In contrast, advocates of various models of multiple identity often have high hopes for its social and political relevance. Scholars across disciplines have long contended that decentered multiple subjectivity is not only a practical reality, but potentially an enormously positive factor in broad-scale political interactions, particularly in the midst of deepening social diversity. Some political theorists have suggested that a decentered, multiply constituted, contradictory self is highly conducive to democratic politics. Bonnie Honig, for example, suggests that the internal conflict and struggle within a decentered self harbors important potential for democratic practices. For Honig,
decentered subjects … have the power to energize their social democracies, while pressing upon them claims to justice, fairness, fidelity and ethicality on behalf of those differences to which social democratic regimes tend to become deaf in their eagerness to administer to represented identities that are established, stable, and familiar. (p. 273)

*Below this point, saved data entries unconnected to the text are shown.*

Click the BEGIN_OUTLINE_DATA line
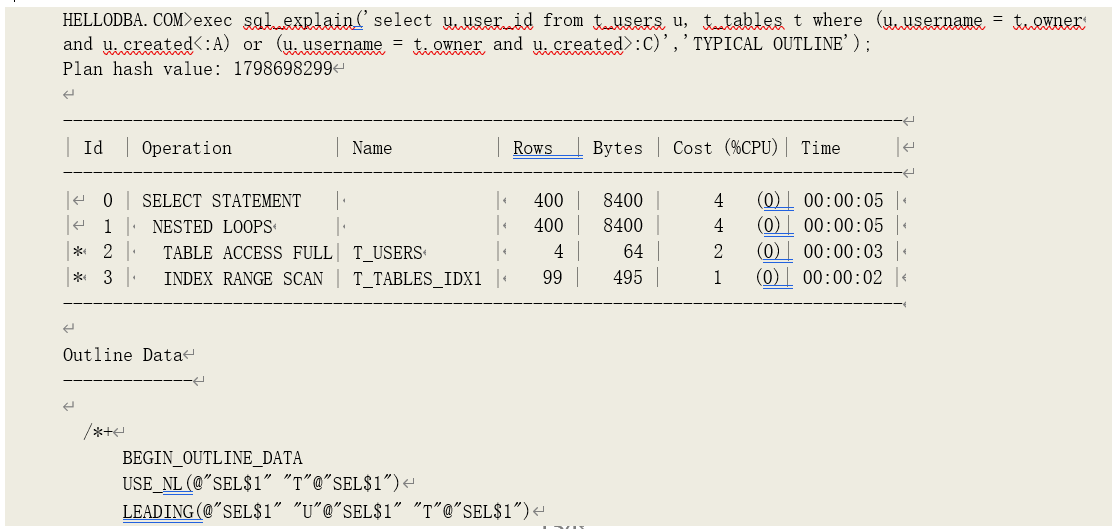Screen dimensions: 1120x529 pos(212,459)
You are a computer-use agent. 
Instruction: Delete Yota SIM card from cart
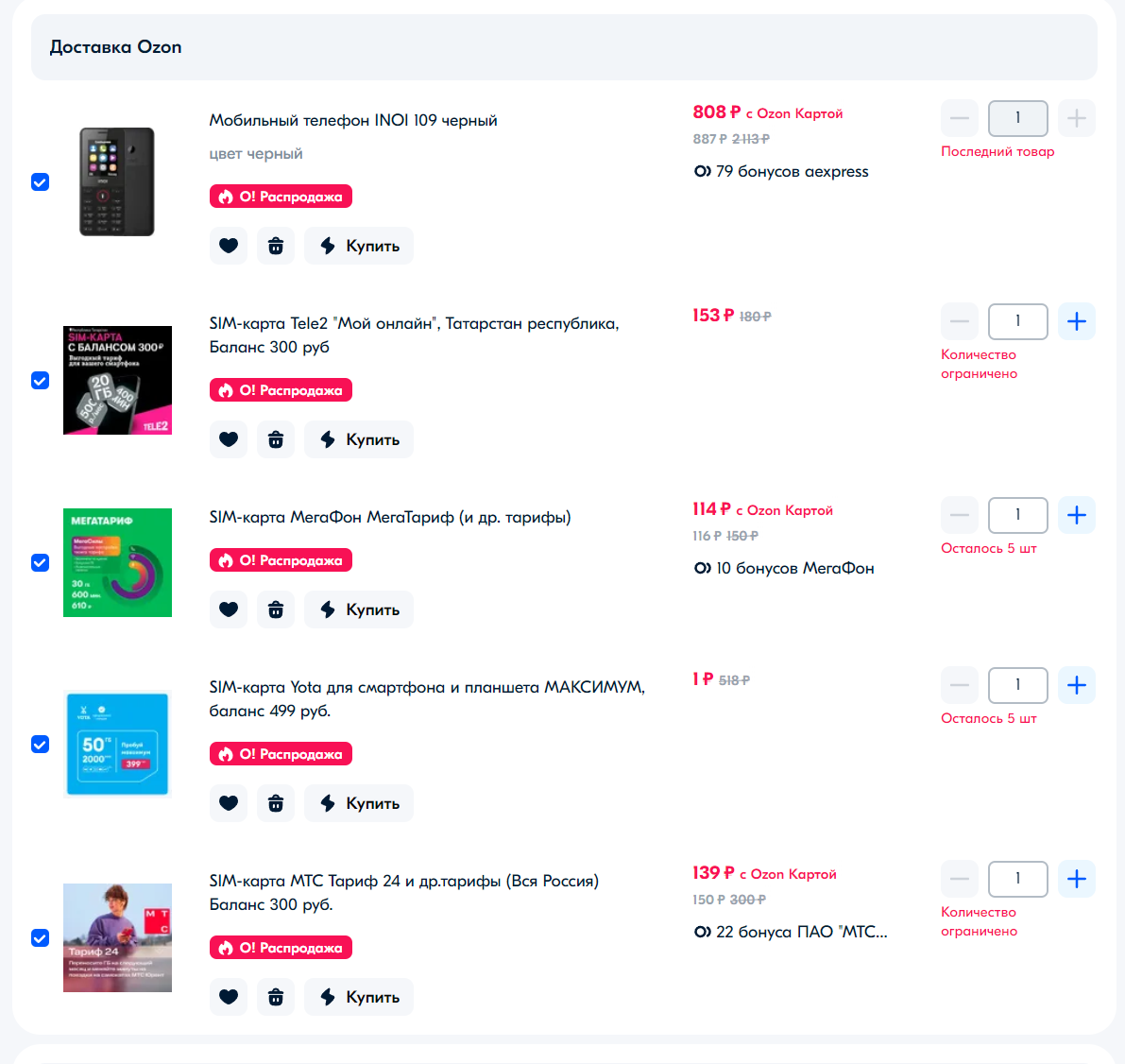coord(276,803)
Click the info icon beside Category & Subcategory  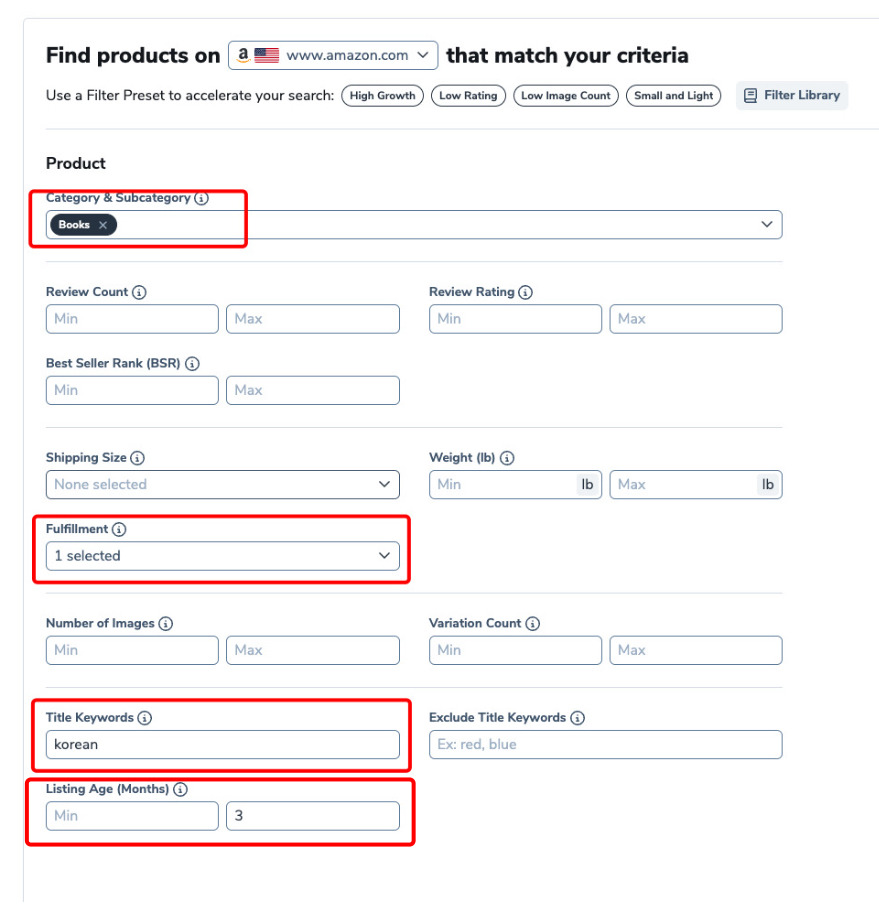[202, 199]
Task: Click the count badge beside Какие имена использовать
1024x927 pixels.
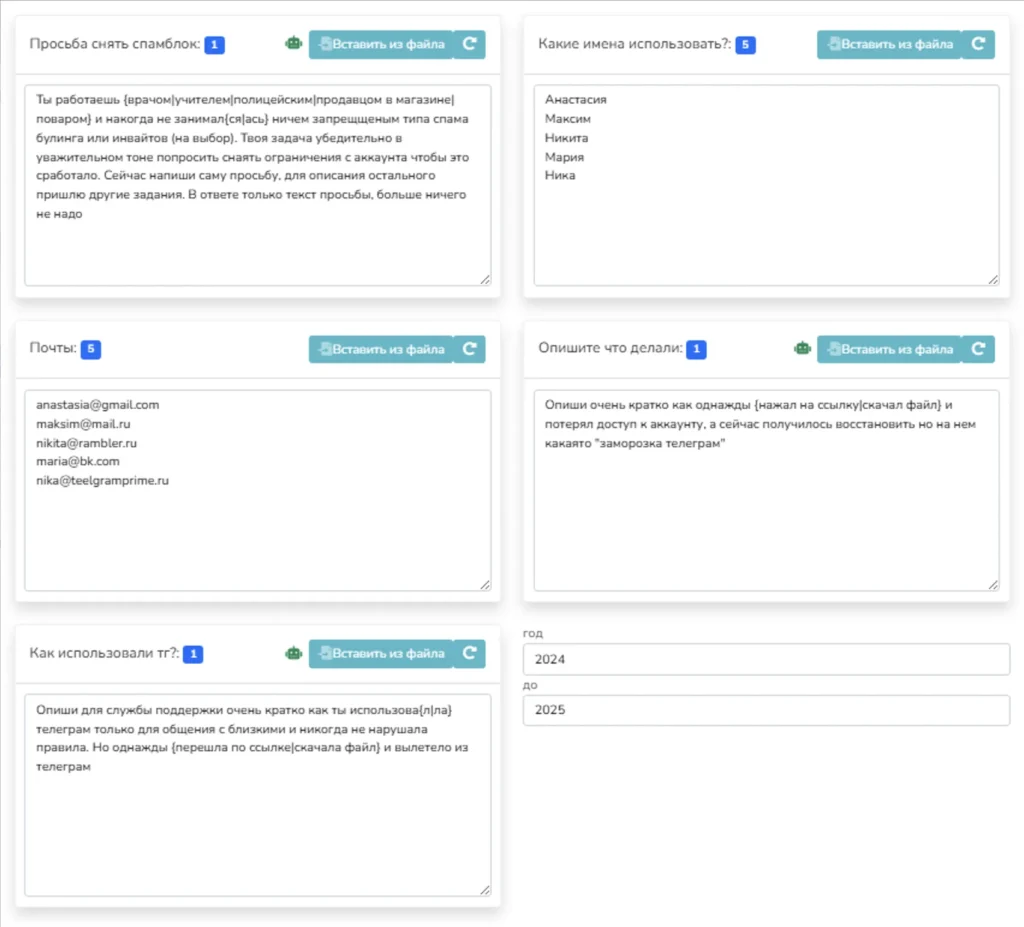Action: pos(745,45)
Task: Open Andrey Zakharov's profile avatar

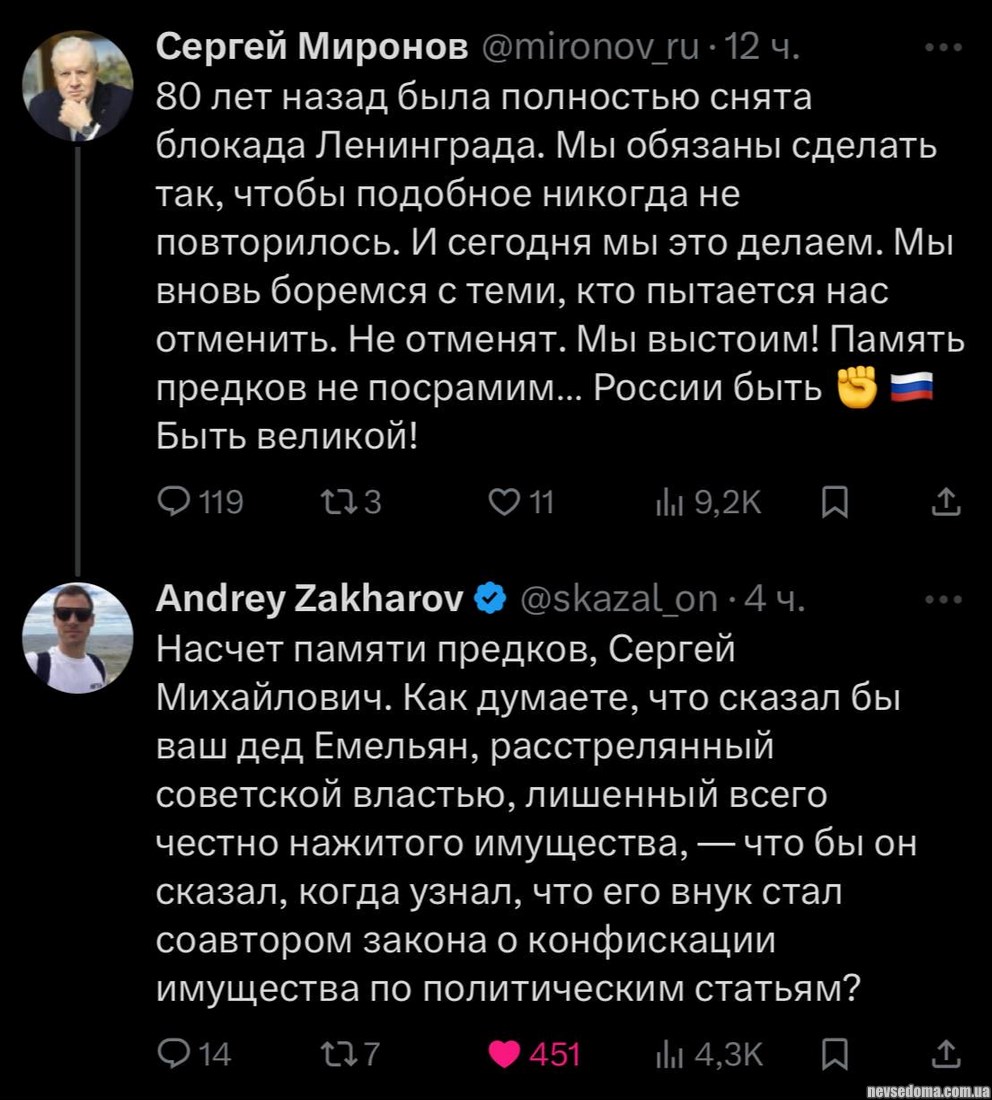Action: [x=78, y=638]

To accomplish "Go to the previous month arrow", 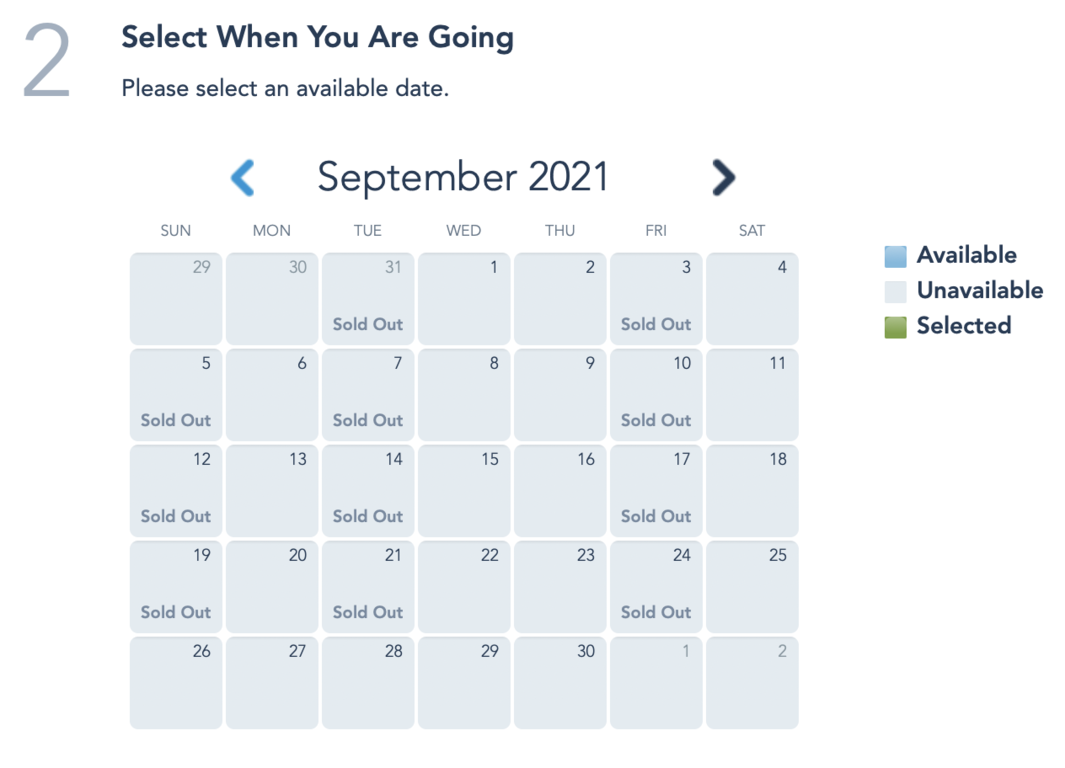I will coord(243,178).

The range of issues for which multiple identity is of possible significance is wide. Iris Marion Young, Yen Le Espiritu and others have connected multiple identity with social group diversity, the dynamics of political coalition building, political participation, and group politics. Others have underscored the role of multiple identity in political identification and in transnational politics, and Paul Barry Clarke has argued that the multiplicity of the subject is a necessary characteristic of the ideal citizen within deeply diverse democratic regimes. Sociologist Mary Romero has argued that paying attention to the lived experience of multiple identity can better illuminate the power relations affecting Latinos within American society. Other scholars addressing the dynamics of mixed race/ethnic heritage, diverse ethnic identification, and the American mixed-race movement contend that multiple identity may play a role in breaking down the politicized dichotomies of race in America. The complexities of multiple identity are also relevant to new legal approaches to social conflict such as Critical Race Theory.
Articulating her own hopes for its broad implications, Gloria Anzaldúa has argued that in practice the multiple identities of mestiza consciousness can better position the subject for social and political critique and for bridging social cleavages of race, sex, and gender in a manner that could "bring us to the end of rape, of violence, of war" (p. 80). While such expectations may prove overly optimistic, the ultimate validity of these and other assessments of multiple identity need to be explored through additional research and theorizing. The intriguing possibility that important social and political implications could be derived from thinking of the subject as decentered and multiple will no doubt foster further development of the ideas surrounding multiple identity.